The UN’s office on Drugs and Crime has produced its annual report, revealing some sobering trends that will provide food for thought for policymakers.

Gobal opium production fell by 38 percent last year as plant disease hit top producer Afghanistan, but land under poppy cultivation in number two producer Myanmar soared.

While governments spend fortunes on law enforcement, if saving lives is the priority the report says they are going the wrong way about it.

“The fundamental way to deal with the problem of drug-related deaths is to offer to all drug users treatment for their condition because they are people who suffer from a disease,” says the UNODC’s Director for Policy Analysis and Public Affairs Sandeep Chawla.

State-controlled supply programmes of uncontaminated drugs for addicts and substitution treatments remain the exception rather than the rule, and a rise in cocaine use in Europe and South America is a big worry.
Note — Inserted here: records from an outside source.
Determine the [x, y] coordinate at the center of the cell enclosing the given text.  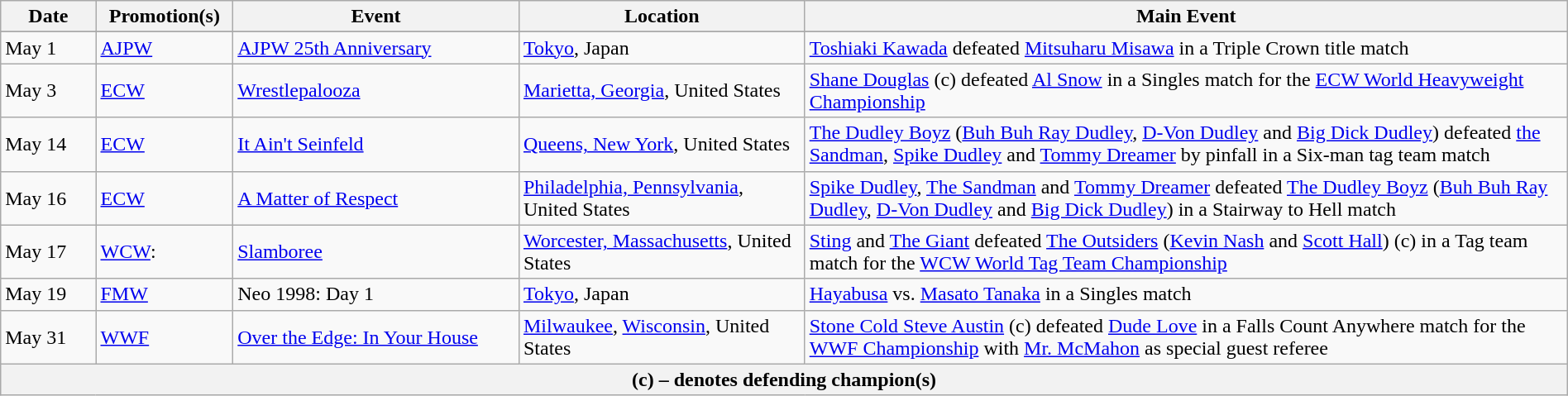
Hayabusa vs. Masato Tanaka in a Singles match [1186, 294]
(c) – denotes defending champion(s) [784, 380]
May 19 [48, 294]
May 1 [48, 48]
Neo 1998: Day 1 [376, 294]
Philadelphia, Pennsylvania, United States [662, 198]
Over the Edge: In Your House [376, 337]
Event [376, 17]
WWF [165, 337]
Stone Cold Steve Austin (c) defeated Dude Love in a Falls Count Anywhere match for the WWF Championship with Mr. McMahon as special guest referee [1186, 337]
FMW [165, 294]
Promotion(s) [165, 17]
WCW: [165, 251]
May 14 [48, 144]
It Ain't Seinfeld [376, 144]
Main Event [1186, 17]
Worcester, Massachusetts, United States [662, 251]
Queens, New York, United States [662, 144]
AJPW [165, 48]
Shane Douglas (c) defeated Al Snow in a Singles match for the ECW World Heavyweight Championship [1186, 91]
Marietta, Georgia, United States [662, 91]
May 31 [48, 337]
A Matter of Respect [376, 198]
Location [662, 17]
Wrestlepalooza [376, 91]
Sting and The Giant defeated The Outsiders (Kevin Nash and Scott Hall) (c) in a Tag team match for the WCW World Tag Team Championship [1186, 251]
May 3 [48, 91]
Slamboree [376, 251]
AJPW 25th Anniversary [376, 48]
May 16 [48, 198]
Toshiaki Kawada defeated Mitsuharu Misawa in a Triple Crown title match [1186, 48]
Milwaukee, Wisconsin, United States [662, 337]
May 17 [48, 251]
Date [48, 17]
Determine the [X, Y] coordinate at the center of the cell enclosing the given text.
“Well, I think it’s a much greater use of cocaine among teenage kids, it’s no longer the drug of middle class dinner parties. It’s now a cheaper substitute than ecstasy was in the 80s and 90s and there’s a much greater availability, particularly in Spain, the UK, and Italy which I think are the countries that use it the most in Europe,” says the Home Affairs Editor of British newspaper The Guardian.

Africa has seen an explosion in heroin use, and more synthetic so-called designer drugs are appearing. Prescription drug abuse is also on the increase, as is the fortune raked in by criminals and terrorists from the drugs trade.